#  > Geral >  > Segurança >  >  Implementando DMZ

## fjacunha

Alow Amigos

Estou com uma certa duvida com relação a implementação de DMZ.
Eu tenho um range de 64 Ips validos.
E tenho um firewall com 4 placas de redes nas seguintes situações
eth0 192.168.0.141 (rede local)
eth1 192.168.21.1 (futura dmz)
eth2 192.168.20.1 (rede frame relay)
eth3 201.XXX.XXX.XXX (IP FIXO embratel)

Bem, tenho uma outro servidor na minha rede local que vai ser meu servidor de Webservices e tem duas placas de redes.
eth0 192.168.0.120 (logada na minha rede local)
eth1 (seria a mesma faixa de IP da minha eth1 do fw que é a futura dmz) no caso 192.168.21.2?
Bem se for isso até aí tudo bem.
O fato é que como falei pra vocês tenhos 64 validos IPs disponiveis e quero utilizar um desses ips pra o Webservice ser acessado pela porta 80.

Eu precisaria ter uma outra placa de rede no meu Servidor de Webservice pra dar a ele um IP valido?

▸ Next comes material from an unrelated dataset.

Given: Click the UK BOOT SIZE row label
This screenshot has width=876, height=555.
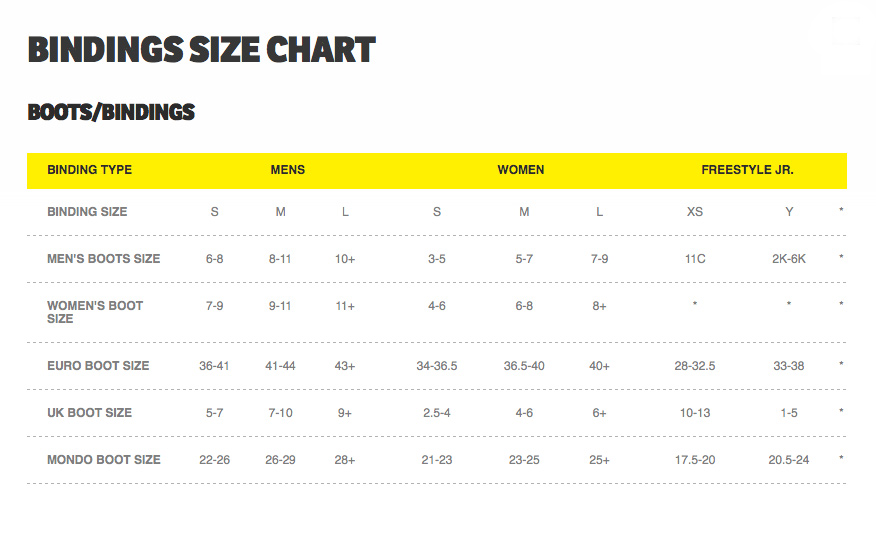Looking at the screenshot, I should [89, 412].
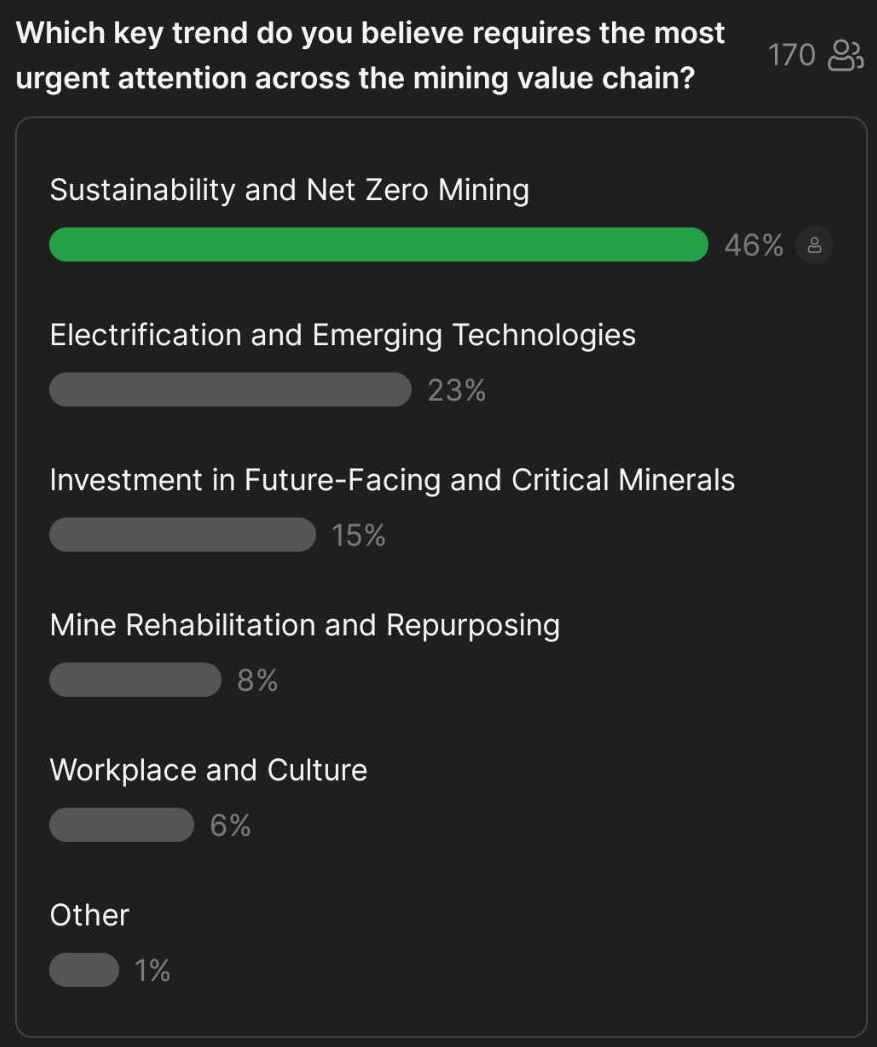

Ou eu defino isso no firewall?

Agradeço a atenção de todos

Abraços
Chico

----------


## lucianogf

Cara..

nao deu pra entender muito bem essa colocação de ip's q vc fez.. mas acredito q seria mais fácil vc usar ip's válidos nos servidores...

e melhor ainda seria vc utilizar um gateway interno para isolar a rede interna da DMZ...

Espero ter ajudado..

valew
[]ś

----------


## Kablu

Olá Amigo,

No caso o seu webservice vc precisaria de uma placa só... só a do 192.168.21.2... ele rotearia as chamadas pelo ip externo que iremos atribuir... mas se vc quer acessa-lo localmente também de forma direta pode ter 2 placas, mas acho desnecessário.

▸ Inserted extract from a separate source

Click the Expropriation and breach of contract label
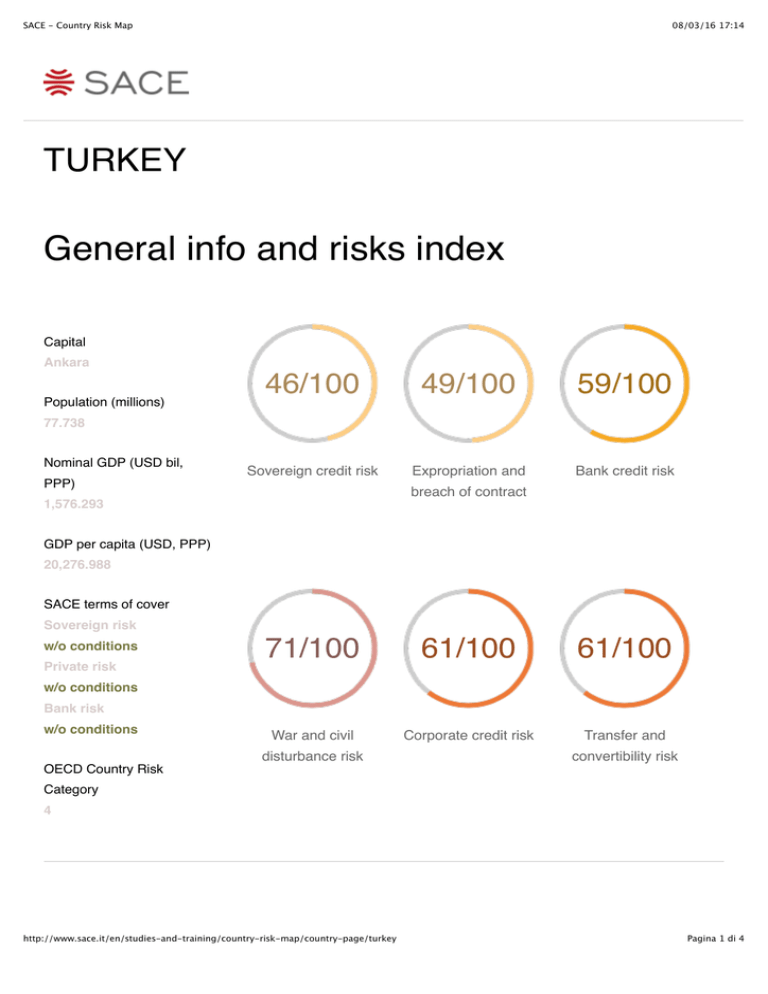(x=470, y=481)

Bom, para configurar mais um ip externo que redirecionará a porta 80 para o webservice, vc deverá fazer isso no firewall...

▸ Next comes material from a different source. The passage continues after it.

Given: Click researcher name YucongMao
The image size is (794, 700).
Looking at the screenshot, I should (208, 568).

Atribua mais um ip no seu firewall copiando o arquivo

_cp /etc/sysconfig/network-scripts/ifcfg-ethX /etc/sysconfig/network-scripts/ifcfg-ethX:1_

O ethX é o referente a sua placa de rede que recebe um dos 64 ips externos.

Dentro desse arquivo novo *ifcfg-ethX:1* edite e troque o nome do device de *ethX* pra *ethX:1* e coloque o ip novo... que será o ip referenciado ao WEBSERVICE.

Feito isso reinicie sua rede para aplicar as novas configurações de ip.

Bom agora é só fazer uma regra no seu firewall que redirecione tudo que vier do ip novo 201.X.X.X que é o ip novo do device ethx:1 pra porta 80 ele redirecionar pra maquina interna porta 80.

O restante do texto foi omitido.